Feel the Presence: Traditional African American Music in South Carolina

The music on "Feel the Presence" is not exclusively African American. Instead, these forms illustrate the profound influence of African American musicians on the larger music community. This music provides a powerful connection to our past - a stew pot of shared traditions and intertwined styles and sensibilities.

Black folks played mouth harp with white folks, the Grand Ol’ Opry and regional radio filled the airwaves throughout the state, shape-note traditions crossed the racial divide. From Blind Boy Fuller to Chris Bouchillon, bluesmen sang what they lived. Many of these artists are pioneers in their genre and influenced not only a regional and national audience, but an international one as well. From emotional spirituals performed for a congregation of fellow believers to a blues tune picked on a Spartanburg street, the music is passionately intimate.

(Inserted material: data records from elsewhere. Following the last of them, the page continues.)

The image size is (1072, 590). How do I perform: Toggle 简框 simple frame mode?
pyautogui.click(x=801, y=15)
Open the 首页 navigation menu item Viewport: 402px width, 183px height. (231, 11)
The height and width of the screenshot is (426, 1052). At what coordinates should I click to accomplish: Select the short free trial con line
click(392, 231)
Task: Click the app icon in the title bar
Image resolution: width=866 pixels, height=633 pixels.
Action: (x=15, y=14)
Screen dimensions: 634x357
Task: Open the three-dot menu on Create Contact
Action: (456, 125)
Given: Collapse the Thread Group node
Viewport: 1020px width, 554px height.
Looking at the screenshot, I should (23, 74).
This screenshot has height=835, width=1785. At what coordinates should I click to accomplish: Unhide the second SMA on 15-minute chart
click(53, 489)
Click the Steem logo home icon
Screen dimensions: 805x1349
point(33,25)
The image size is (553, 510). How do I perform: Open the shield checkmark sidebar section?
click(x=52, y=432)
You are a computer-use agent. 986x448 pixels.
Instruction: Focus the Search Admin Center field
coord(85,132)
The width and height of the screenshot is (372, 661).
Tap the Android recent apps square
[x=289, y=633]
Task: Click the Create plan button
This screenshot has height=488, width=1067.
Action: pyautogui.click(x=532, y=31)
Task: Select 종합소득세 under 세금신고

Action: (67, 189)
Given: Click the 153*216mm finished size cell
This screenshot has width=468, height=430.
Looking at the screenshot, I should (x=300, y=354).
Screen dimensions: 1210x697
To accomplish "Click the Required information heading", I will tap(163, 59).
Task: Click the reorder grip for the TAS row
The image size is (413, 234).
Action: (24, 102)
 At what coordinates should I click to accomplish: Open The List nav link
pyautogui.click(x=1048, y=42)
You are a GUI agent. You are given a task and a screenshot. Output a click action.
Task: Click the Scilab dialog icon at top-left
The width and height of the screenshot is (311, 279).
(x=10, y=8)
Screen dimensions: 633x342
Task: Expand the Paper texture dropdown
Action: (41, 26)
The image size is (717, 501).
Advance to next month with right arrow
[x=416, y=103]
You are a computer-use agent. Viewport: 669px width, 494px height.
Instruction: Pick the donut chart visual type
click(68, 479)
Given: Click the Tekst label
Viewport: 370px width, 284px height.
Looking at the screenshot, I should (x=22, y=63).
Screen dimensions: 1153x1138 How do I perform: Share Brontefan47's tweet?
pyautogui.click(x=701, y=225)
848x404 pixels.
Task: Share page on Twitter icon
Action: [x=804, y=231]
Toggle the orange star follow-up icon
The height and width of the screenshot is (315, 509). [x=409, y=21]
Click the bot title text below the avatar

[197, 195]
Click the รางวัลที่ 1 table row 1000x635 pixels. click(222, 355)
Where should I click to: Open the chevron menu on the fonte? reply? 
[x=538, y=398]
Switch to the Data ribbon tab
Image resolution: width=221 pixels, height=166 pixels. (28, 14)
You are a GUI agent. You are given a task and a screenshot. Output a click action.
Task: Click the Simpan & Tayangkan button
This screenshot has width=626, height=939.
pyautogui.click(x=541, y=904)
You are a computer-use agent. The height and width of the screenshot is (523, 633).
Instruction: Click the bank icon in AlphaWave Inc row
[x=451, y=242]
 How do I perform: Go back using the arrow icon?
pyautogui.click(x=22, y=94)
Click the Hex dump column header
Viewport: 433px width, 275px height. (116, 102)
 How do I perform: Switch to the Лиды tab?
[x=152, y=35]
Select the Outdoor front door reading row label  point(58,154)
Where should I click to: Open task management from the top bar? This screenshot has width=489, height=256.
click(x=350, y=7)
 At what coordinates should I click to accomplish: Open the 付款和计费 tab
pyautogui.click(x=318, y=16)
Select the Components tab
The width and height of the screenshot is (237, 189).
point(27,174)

This is not music to be romanticized - some of the blues musicians on this recording died broken men - penniless. Much of the sacred music is born of heartache - from the indiginities of slavery to the struggles of both white and black sharecroppers on hardscrabble farms. That’s not to say the music can’t be fun. Freddie Vanderford slathers on double entendres like butter on cornbread and Pink Anderson’s music is full of medicine show antics. But above all, the music is powerful and emotional, whether singing in praise or pickin’ in hard luck. There are certainly traditions missing that should be included: banjo, fiddle, jazz, rock & roll, funk, and the list could go on. Several of these talented South Carolinians have passed on. Others continue to perform and provide valuable insight to musical traditions that have long fallen out of popular culture’s collective memory. Not intended to be a polished studio recording, most of this music was recorded where it is normally performed - family rooms, sanctuaries, backyards, and street corners across South Carolina.